Procédure devant la Cour :
Par une requête enregistrée le 9 janvier 2015, et un mémoire complémentaire enregistré le 15 juillet 2015, Mme B...D..., représentée par Me A..., demande à la Cour :
1°) d'annuler ce jugement du tribunal administratif de Montpellier en date du 30 septembre 2014 ;
2°) d'annuler l'arrêté litigieux ;
3°) d'enjoindre au préfet de l'Hérault de lui délivrer un titre de séjour sous astreinte de 100 euros par jour de retard à compter de l'arrêt à intervenir et, à titre subsidiaire, de procéder à un nouvel examen de sa demande dans un délai de deux mois sous astreinte, passé ce délai, de 100 euros par jour de retard ;
4°) de mettre à la charge de l'Etat, au bénéfice de Me A..., la somme de 2 000 euros en application des dispositions des articles 37 et 75 de la loi du 10 juillet 1991.
Elle soutient, s'agissant de la décision portant refus de séjour, que :
- si le préfet a estimé qu'elle ne remplissait pas les conditions posées par le 8° de l'article L. 314-11 du code de l'entrée et du séjour des étrangers et du droit d'asile de même que celles posées par l'article L. 313-13 du même code, il a cependant considéré qu'elle n'entrait dans aucun cas d'attribution d'un titre de séjour prévu par ce code afin de pouvoir prononcer à son encontre une obligation de quitter le territoire français ; il eût fallu toutefois que le préfet la mette à même de produire tous les justificatifs possibles sur sa vie privée, familiale et professionnelle ; le préfet n'a pas, par suite, procédé à un examen réel et complet de sa demande de titre de séjour ;
- contrairement à ce qu'ont décidé les premiers juges, sa situation personnelle de mère d'un enfant français n'a pas été prise en compte ; la décision est insuffisamment motivée et erronée en droit ;
- le préfet s'est cru lié par la décision de l'Office français de protection des réfugiés et apatrides et par celle de la Cour nationale du droit d'asile ;
- la décision litigieuse méconnaît les stipulations de l'article 8 de la convention européenne de sauvegarde des droits de l'homme et des libertés fondamentales ainsi que les stipulations de l'article 3-1 de la convention internationale des droits de l'enfant.
Elle soutient également, s'agissant de la décision portant obligation de quitter le territoire français, que :
- cette décision est également entachée d'un défaut d'examen réel et complet de sa demande ;
- elle méconnaît les dispositions de l'article L. 742-7 du code et au regard de l'article 3 de la convention européenne de sauvegarde des droits de l'homme et des libertés fondamentales ;
- elle méconnaît les dispositions du 6° de l'article L. 511-4 du code précité.
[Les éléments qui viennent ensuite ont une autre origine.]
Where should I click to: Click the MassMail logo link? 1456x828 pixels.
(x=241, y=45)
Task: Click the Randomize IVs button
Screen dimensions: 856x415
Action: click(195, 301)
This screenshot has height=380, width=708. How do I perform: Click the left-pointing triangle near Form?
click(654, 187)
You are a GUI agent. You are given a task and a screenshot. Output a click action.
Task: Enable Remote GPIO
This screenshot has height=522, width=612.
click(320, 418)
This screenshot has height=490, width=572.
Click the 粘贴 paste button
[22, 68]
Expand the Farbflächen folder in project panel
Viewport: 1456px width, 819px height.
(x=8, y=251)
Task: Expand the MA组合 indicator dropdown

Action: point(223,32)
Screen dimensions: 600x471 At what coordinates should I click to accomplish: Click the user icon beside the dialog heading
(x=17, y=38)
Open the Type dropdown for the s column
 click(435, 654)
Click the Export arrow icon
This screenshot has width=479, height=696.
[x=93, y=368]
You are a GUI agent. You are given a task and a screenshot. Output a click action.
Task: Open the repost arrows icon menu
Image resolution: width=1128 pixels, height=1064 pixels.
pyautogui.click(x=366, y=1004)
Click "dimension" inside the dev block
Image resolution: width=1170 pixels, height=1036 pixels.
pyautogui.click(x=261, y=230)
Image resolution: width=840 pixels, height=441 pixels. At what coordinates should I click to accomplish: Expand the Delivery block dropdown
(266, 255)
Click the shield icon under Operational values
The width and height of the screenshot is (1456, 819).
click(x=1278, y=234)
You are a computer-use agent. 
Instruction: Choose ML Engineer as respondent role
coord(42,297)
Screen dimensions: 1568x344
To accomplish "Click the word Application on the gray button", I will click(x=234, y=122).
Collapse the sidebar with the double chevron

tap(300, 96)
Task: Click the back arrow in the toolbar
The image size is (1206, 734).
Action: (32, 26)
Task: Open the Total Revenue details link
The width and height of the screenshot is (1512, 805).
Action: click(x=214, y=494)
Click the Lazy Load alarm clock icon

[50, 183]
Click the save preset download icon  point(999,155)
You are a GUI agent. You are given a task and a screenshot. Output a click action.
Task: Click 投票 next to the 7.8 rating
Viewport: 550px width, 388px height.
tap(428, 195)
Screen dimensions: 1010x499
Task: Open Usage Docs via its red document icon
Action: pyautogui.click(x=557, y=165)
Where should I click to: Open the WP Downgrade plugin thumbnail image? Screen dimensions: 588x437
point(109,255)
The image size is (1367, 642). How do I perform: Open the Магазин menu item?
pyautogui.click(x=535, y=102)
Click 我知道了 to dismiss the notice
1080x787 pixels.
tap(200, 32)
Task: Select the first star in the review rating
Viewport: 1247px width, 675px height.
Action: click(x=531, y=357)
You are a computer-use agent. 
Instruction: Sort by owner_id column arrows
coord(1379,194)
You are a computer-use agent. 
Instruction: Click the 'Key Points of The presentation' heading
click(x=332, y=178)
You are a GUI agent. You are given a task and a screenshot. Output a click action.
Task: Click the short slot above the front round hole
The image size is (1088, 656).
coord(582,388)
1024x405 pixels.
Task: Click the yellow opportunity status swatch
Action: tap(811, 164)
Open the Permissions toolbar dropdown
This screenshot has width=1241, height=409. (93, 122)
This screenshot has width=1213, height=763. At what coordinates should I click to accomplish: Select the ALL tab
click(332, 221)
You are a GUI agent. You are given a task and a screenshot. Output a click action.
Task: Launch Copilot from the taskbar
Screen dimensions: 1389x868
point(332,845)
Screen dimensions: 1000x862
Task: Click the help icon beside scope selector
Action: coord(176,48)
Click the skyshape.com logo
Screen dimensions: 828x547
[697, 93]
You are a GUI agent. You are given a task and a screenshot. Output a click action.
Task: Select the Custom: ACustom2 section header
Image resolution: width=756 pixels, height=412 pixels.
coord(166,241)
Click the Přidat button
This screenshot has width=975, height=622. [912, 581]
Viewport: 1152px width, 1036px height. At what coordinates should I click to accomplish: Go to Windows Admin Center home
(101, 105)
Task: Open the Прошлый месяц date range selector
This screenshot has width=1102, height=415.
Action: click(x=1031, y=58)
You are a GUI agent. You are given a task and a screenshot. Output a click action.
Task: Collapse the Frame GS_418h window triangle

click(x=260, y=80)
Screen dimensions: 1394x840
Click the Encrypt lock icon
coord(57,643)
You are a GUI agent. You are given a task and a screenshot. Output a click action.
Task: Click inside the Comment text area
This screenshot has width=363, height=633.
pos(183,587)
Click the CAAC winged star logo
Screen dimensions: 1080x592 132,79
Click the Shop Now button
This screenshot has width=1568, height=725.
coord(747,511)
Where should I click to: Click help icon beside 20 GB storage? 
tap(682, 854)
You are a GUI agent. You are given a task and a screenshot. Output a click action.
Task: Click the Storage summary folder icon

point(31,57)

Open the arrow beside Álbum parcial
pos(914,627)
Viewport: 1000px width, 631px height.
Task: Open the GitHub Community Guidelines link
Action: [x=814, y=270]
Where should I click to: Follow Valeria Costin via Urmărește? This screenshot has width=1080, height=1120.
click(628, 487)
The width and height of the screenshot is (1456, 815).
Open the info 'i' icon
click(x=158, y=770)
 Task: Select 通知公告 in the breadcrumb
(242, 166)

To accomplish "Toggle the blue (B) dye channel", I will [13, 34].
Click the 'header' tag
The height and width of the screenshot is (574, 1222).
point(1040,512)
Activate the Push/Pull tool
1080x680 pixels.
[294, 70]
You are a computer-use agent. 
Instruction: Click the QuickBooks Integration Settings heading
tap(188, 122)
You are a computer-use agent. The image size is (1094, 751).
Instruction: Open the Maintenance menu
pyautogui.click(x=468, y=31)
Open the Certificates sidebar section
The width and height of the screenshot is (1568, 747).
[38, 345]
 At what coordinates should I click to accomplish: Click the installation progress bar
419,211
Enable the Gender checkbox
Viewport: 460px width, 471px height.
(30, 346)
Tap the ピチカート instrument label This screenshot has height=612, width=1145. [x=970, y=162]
Elle ajoute, s'agissant de la décision fixant le pays de destination, que :
- le préfet s'est estimé lié par les décisions de rejet de sa demande d'asile par l'Office français de protection des réfugiés et apatrides et la Cour nationale du droit d'asile et n'a pas procédé à un examen réel et complet de sa situation ; les dispositions de l'article L. 513-2 du code de l'entrée et du séjour des étrangers et du droit d'asile ainsi que les stipulations de l'article 3 de la convention européenne de sauvegarde des droits de l'homme et des libertés fondamentales ont, par suite, été méconnues.
Par un mémoire en défense enregistré le 24 décembre 2015, le préfet de l'Hérault conclut au rejet de la requête et soutient que :
- l'Office français de protection des réfugiés et apatrides a estimé que les déclarations orales et écrites de l'intéressée ne permettaient de tenir pour établie la réalité des faits invoqués par cette dernière ;
- la requérante célibataire a un enfant à charge, qui n'a pas été reconnu par son père et qui possède la même nationalité que sa mère, et ne remplit aucune des conditions énoncées par le code de l'entrée et du séjour des étrangers et du droit d'asile ;
- il s'en remet également à ses observations faites en première instance.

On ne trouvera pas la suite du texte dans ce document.